→ Aim of the exercise
Format every line of the records below as a JSON list of strings, with one string for each line and blank lines omitted.

[start Data in this exercise]

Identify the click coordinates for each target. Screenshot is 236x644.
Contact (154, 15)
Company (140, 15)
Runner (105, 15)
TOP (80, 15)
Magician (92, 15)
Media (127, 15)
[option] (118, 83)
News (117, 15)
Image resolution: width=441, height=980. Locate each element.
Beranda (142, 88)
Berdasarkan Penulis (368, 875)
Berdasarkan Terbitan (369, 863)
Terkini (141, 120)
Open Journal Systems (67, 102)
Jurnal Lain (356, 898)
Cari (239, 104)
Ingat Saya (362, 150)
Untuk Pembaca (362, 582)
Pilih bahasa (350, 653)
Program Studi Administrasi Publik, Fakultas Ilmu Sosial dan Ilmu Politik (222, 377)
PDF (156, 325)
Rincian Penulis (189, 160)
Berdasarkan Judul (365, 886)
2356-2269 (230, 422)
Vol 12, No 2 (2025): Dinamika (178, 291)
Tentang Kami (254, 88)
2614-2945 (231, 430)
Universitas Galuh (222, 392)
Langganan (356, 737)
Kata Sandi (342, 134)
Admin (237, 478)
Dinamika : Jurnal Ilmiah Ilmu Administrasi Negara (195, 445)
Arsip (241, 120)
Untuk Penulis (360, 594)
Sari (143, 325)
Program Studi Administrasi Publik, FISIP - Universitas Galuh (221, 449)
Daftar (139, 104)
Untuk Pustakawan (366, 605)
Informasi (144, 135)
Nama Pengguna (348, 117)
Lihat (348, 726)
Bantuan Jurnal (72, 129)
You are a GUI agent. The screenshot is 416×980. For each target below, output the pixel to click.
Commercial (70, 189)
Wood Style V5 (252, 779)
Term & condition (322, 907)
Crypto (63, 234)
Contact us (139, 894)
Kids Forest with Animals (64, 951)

[end Data in this exercise]

→ Answer
[
  "Identify the click coordinates for each target. Screenshot is 236x644.",
  "Contact (154, 15)",
  "Company (140, 15)",
  "Runner (105, 15)",
  "TOP (80, 15)",
  "Magician (92, 15)",
  "Media (127, 15)",
  "[option] (118, 83)",
  "News (117, 15)",
  "Image resolution: width=441, height=980. Locate each element.",
  "Beranda (142, 88)",
  "Berdasarkan Penulis (368, 875)",
  "Berdasarkan Terbitan (369, 863)",
  "Terkini (141, 120)",
  "Open Journal Systems (67, 102)",
  "Jurnal Lain (356, 898)",
  "Cari (239, 104)",
  "Ingat Saya (362, 150)",
  "Untuk Pembaca (362, 582)",
  "Pilih bahasa (350, 653)",
  "Program Studi Administrasi Publik, Fakultas Ilmu Sosial dan Ilmu Politik (222, 377)",
  "PDF (156, 325)",
  "Rincian Penulis (189, 160)",
  "Berdasarkan Judul (365, 886)",
  "2356-2269 (230, 422)",
  "Vol 12, No 2 (2025): Dinamika (178, 291)",
  "Tentang Kami (254, 88)",
  "2614-2945 (231, 430)",
  "Universitas Galuh (222, 392)",
  "Langganan (356, 737)",
  "Kata Sandi (342, 134)",
  "Admin (237, 478)",
  "Dinamika : Jurnal Ilmiah Ilmu Administrasi Negara (195, 445)",
  "Arsip (241, 120)",
  "Untuk Penulis (360, 594)",
  "Sari (143, 325)",
  "Program Studi Administrasi Publik, FISIP - Universitas Galuh (221, 449)",
  "Daftar (139, 104)",
  "Untuk Pustakawan (366, 605)",
  "Informasi (144, 135)",
  "Nama Pengguna (348, 117)",
  "Lihat (348, 726)",
  "Bantuan Jurnal (72, 129)",
  "You are a GUI agent. The screenshot is 416×980. For each target below, output the pixel to click.",
  "Commercial (70, 189)",
  "Wood Style V5 (252, 779)",
  "Term & condition (322, 907)",
  "Crypto (63, 234)",
  "Contact us (139, 894)",
  "Kids Forest with Animals (64, 951)"
]